─── RAW DATA

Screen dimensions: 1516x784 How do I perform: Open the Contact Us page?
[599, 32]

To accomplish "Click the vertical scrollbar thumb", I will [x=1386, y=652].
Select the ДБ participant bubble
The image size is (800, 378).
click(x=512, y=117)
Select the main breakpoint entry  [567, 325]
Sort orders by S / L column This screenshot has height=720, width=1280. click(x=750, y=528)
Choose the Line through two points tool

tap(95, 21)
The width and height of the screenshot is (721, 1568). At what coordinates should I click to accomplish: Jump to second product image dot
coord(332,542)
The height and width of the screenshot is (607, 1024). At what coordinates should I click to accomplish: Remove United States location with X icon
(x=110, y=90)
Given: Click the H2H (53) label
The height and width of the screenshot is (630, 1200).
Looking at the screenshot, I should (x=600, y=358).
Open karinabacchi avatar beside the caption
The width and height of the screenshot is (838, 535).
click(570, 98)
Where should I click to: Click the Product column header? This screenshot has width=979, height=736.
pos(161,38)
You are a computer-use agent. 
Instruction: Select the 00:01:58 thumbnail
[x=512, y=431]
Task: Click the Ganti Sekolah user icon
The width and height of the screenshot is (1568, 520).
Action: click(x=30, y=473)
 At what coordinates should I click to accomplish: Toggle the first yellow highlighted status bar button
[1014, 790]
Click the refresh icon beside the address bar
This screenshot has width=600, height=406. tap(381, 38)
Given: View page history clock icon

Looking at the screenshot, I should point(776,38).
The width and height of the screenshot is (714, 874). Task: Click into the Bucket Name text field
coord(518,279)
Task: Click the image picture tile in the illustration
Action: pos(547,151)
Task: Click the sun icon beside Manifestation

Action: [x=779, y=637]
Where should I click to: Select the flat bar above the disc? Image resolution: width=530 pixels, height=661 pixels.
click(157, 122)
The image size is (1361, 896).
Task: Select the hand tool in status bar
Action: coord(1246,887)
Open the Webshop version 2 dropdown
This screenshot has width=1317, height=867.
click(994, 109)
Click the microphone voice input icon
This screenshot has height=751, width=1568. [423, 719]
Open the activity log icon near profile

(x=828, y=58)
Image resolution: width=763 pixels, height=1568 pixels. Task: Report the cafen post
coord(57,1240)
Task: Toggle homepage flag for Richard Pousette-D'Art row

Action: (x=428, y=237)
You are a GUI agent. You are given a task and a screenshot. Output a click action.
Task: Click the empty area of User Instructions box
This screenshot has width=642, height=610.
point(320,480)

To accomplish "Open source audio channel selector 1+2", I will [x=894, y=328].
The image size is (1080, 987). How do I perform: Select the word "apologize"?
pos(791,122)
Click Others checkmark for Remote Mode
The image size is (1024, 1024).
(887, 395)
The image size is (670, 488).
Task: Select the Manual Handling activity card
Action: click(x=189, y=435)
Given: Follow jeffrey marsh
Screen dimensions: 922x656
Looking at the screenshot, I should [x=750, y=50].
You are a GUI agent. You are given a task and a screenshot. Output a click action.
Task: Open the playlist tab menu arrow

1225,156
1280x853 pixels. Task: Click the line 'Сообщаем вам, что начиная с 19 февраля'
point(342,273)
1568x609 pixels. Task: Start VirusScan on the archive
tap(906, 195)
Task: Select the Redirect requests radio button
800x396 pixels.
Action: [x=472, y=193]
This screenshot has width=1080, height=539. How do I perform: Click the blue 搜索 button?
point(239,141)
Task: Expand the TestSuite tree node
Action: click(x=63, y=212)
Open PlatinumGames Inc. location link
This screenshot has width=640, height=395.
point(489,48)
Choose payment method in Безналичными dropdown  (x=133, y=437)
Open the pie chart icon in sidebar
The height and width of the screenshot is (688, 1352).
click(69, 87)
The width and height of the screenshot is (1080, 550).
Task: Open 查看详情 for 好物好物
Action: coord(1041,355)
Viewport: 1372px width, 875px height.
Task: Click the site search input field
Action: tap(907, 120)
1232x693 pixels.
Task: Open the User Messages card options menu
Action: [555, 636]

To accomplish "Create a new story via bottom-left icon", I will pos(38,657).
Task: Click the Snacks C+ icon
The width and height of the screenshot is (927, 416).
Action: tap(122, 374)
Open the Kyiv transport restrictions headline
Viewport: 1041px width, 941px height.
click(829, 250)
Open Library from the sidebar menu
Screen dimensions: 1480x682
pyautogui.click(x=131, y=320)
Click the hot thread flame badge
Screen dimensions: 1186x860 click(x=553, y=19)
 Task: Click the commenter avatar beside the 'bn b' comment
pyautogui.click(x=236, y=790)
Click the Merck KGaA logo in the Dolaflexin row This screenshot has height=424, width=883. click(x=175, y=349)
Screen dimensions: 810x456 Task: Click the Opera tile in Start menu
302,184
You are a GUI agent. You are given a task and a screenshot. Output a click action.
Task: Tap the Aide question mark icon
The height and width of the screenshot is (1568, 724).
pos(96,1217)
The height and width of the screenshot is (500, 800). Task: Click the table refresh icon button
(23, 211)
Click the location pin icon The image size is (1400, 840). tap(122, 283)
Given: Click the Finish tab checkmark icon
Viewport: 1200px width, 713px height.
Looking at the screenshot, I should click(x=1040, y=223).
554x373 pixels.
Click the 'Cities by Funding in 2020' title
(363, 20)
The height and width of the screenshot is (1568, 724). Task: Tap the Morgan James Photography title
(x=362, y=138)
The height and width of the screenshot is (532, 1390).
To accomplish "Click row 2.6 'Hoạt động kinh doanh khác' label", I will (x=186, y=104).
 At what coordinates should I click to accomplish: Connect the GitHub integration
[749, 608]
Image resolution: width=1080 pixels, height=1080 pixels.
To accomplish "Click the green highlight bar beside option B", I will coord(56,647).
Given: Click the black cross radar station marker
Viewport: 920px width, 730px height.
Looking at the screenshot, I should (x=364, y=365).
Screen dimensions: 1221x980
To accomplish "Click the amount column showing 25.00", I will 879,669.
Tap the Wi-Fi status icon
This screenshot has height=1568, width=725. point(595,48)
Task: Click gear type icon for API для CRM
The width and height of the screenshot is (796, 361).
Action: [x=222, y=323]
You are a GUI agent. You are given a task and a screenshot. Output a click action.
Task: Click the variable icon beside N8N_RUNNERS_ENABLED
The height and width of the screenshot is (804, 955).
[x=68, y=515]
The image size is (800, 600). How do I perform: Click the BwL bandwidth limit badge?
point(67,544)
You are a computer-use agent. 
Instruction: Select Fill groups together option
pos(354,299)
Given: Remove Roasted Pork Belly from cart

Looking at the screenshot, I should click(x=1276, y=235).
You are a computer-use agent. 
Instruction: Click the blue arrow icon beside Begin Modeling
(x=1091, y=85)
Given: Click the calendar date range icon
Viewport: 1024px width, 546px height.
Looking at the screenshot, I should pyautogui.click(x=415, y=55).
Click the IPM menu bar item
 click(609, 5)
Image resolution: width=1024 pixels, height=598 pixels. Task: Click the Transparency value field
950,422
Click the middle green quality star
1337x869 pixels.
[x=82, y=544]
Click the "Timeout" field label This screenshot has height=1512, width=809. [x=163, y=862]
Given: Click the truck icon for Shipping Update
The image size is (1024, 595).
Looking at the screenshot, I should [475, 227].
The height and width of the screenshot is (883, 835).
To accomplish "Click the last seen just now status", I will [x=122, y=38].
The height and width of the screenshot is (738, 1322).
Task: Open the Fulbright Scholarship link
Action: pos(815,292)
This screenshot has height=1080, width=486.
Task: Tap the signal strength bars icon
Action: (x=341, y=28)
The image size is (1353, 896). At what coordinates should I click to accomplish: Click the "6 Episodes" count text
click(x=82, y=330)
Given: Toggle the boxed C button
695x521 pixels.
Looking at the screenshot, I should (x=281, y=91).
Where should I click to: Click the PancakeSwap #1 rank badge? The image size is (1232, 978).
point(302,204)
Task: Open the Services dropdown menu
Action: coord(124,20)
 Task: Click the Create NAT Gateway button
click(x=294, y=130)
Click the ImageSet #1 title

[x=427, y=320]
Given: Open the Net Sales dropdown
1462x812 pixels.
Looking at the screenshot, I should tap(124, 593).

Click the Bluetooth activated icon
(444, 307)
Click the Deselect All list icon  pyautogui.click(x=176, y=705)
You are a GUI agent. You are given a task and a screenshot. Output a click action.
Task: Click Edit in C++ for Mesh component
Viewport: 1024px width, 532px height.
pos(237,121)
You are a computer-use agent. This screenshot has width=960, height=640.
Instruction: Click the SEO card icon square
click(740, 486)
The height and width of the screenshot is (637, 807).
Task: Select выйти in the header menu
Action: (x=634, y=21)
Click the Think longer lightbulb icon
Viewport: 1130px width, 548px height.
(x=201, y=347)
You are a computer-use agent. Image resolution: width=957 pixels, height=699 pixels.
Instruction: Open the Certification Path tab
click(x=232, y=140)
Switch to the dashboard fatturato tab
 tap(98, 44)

──────

Which lines in the records above contain the string "green"? Copy each one.

To accomplish "Click the green highlight bar beside option B", I will coord(56,647).
Click the middle green quality star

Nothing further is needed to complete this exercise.